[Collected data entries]
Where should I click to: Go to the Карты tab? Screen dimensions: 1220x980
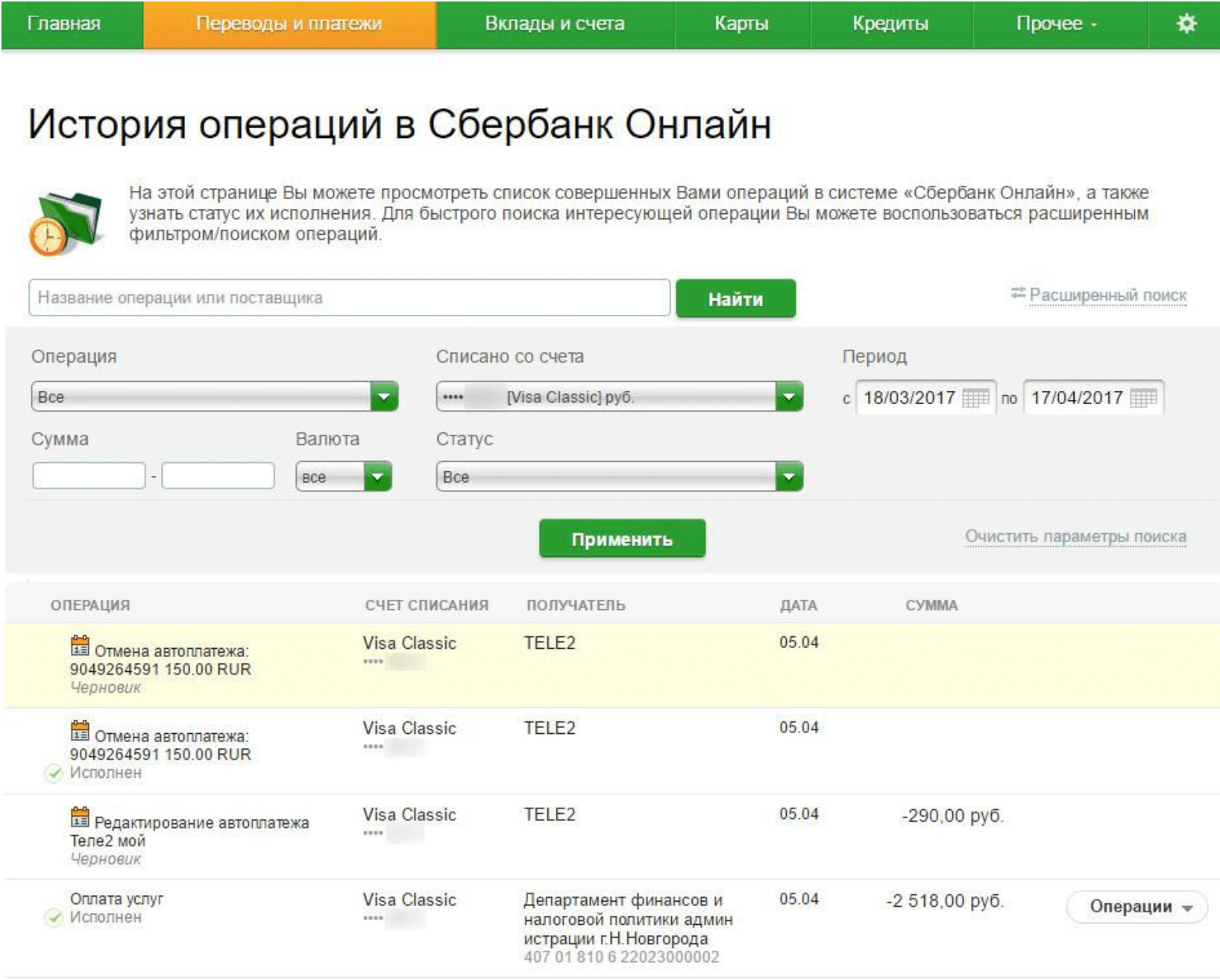pos(741,24)
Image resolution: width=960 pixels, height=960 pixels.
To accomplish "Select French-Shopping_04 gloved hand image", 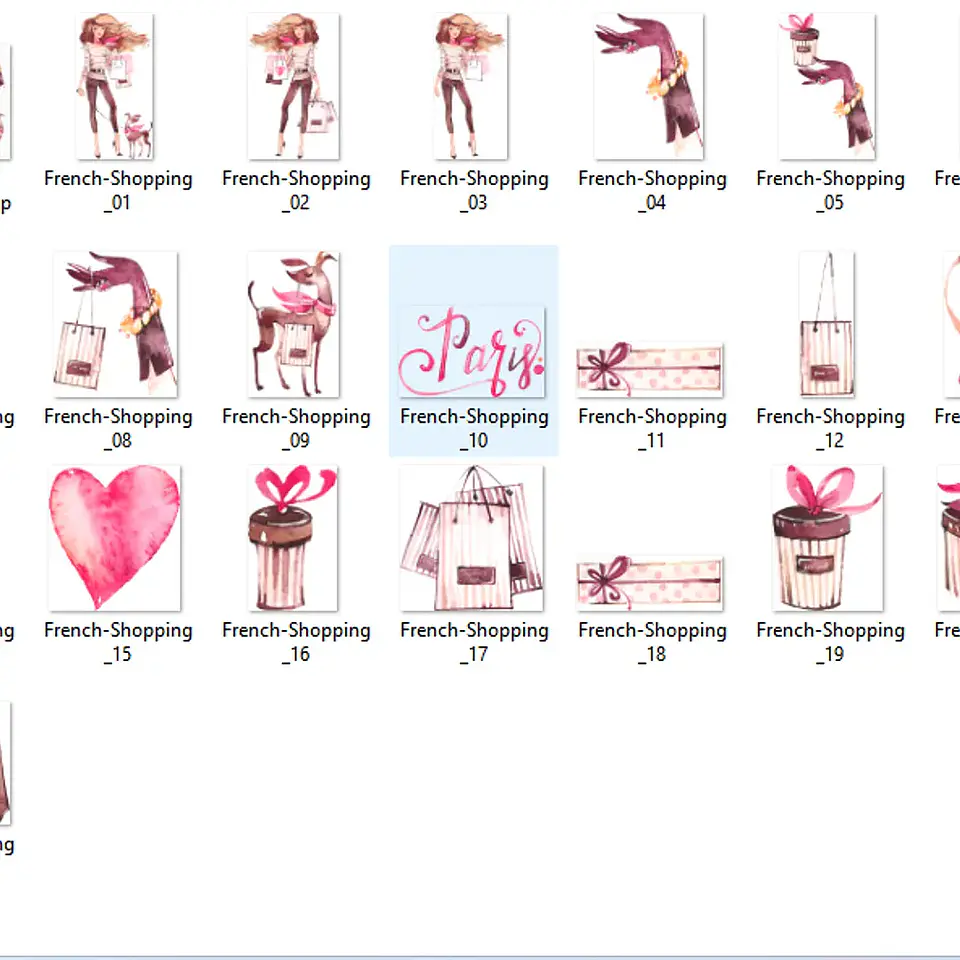I will 649,86.
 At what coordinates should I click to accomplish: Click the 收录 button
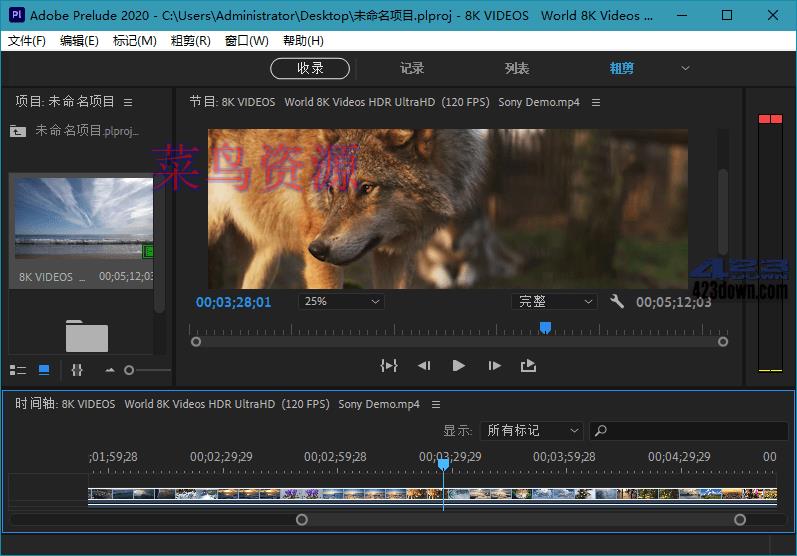pos(310,68)
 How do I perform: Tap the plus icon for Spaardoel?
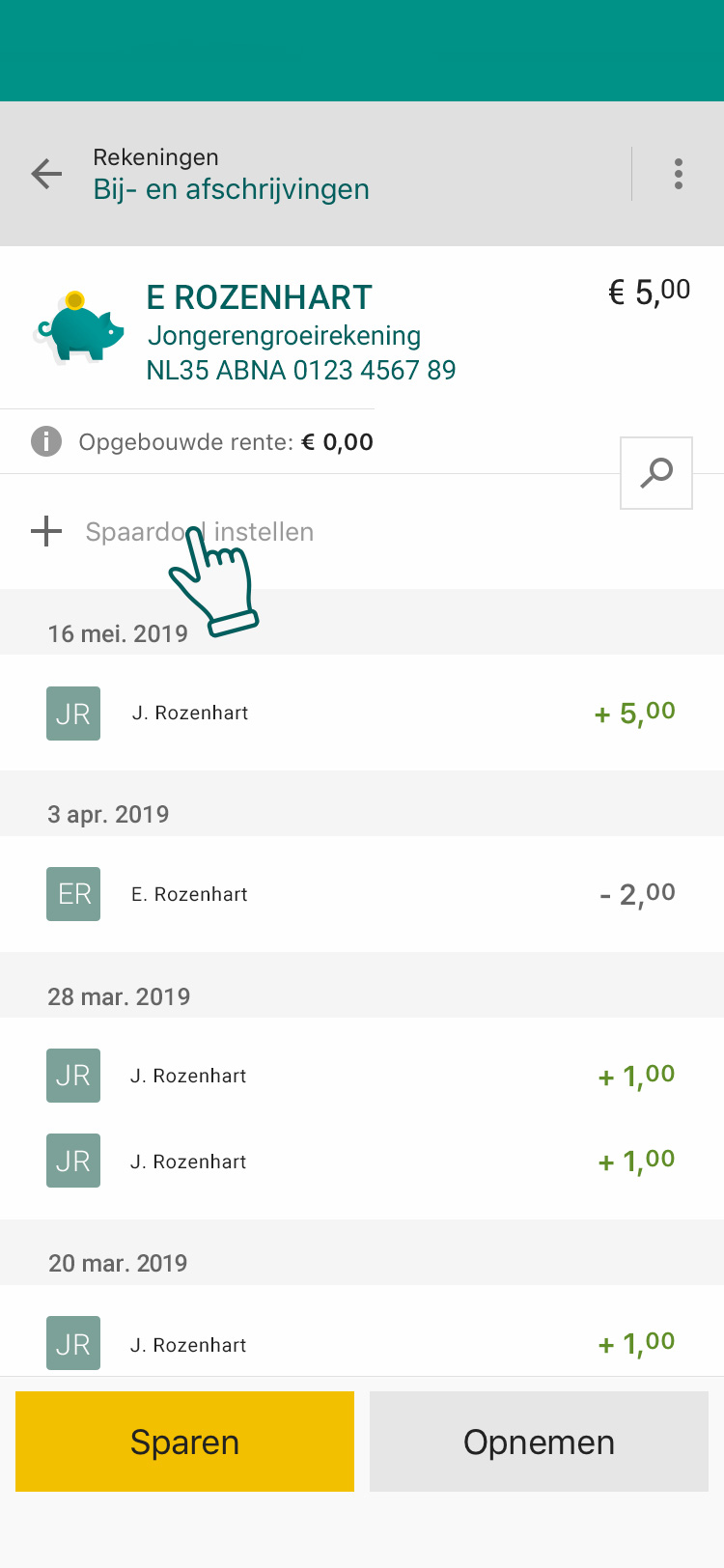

WORK TO COMPLETE: Starting at the line that contains "At what coordinates", reproduce every line through the last one in the records exactly, and omit all pictures.

ANSWER FOR THE TASK:
 At what coordinates should I click to accomplish: Click the 收录 button
pos(310,68)
 How do I perform: Tap the plus icon for Spaardoel?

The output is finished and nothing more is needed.